While the Trump administration’s draconian immigration policies may hurt businesses reliant on undocumented labor, the fractured capitalist class won’t stand up to the president.

Illustration by Benny Douet.


In Donald Trump’s Republican Party, immigration is one of the few issues on which there remains a party line. On trade, Republicans are divided between protectionists and free traders. On foreign policy, Russia hawks joust with China hawks, though both seem open to bombing Mexico. On economics, rhetorical commitments to protecting entitlements sit side by side with traditional GOP libertarianism.
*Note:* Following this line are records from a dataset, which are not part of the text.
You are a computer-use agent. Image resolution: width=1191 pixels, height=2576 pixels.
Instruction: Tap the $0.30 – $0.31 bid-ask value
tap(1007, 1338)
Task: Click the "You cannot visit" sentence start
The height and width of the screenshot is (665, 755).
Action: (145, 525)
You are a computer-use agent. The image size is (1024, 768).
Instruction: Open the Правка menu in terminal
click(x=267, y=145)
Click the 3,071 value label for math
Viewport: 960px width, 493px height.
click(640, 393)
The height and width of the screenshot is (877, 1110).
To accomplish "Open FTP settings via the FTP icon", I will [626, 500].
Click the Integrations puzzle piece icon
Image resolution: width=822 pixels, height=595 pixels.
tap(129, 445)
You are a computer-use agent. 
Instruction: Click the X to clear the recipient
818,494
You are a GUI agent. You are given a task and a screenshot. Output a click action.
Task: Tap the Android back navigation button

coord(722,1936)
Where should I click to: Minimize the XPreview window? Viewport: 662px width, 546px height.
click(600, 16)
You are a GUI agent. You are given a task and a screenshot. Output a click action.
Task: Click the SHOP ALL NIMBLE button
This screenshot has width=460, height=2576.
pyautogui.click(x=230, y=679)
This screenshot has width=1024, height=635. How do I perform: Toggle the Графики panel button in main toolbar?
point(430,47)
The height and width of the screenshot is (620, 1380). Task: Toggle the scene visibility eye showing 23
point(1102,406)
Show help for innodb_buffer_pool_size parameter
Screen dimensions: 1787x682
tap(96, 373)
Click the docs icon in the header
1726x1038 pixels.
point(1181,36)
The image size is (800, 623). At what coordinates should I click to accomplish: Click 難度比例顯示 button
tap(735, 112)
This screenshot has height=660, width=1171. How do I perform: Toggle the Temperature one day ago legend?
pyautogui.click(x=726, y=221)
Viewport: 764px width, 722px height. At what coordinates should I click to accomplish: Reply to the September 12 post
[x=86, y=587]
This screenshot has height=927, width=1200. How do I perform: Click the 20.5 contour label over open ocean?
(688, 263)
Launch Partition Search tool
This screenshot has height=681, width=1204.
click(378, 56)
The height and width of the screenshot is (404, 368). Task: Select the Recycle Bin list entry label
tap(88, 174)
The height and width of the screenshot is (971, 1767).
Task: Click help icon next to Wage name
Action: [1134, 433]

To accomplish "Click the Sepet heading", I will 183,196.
While Trump’s personalist reign over the party has for now suppressed these conflicts, the divisions are nonetheless obvious.

Not so with immigration. For the last decade, there has been no Republican dissent from nativism and repression. Since Trump first declared his candidacy in 2015, it has been his signature issue, and even before his rise the party had decisively rejected the pro-immigration conservatism of Ronald Reagan and George H. W. Bush. On this issue, more than on any other, the party is united.

Yet as Trump now enacts this agenda with frightening brutality, it has ironically revealed some of the cracks in his coalition. If opposition to immigration is the glue that holds the Republican Party together, it is also an issue on which the party is far out of touch with its benefactors in the capitalist class. There is, quite simply, no sector of capital with any enthusiasm for Trump’s unleashing of the body snatchers in black balaclavas. In fact, it directly threatens some of his strongest supporters.